Each line of the listing is to be copied exactly.

[Start of section]

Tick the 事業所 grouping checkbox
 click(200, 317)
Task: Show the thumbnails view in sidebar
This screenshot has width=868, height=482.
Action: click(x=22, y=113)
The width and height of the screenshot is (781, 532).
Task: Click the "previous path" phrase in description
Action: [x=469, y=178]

[End of section]

▶ [Completed task]
Tick the 事業所 grouping checkbox
 click(200, 317)
Task: Show the thumbnails view in sidebar
This screenshot has width=868, height=482.
Action: click(x=22, y=113)
The width and height of the screenshot is (781, 532).
Task: Click the "previous path" phrase in description
Action: [x=469, y=178]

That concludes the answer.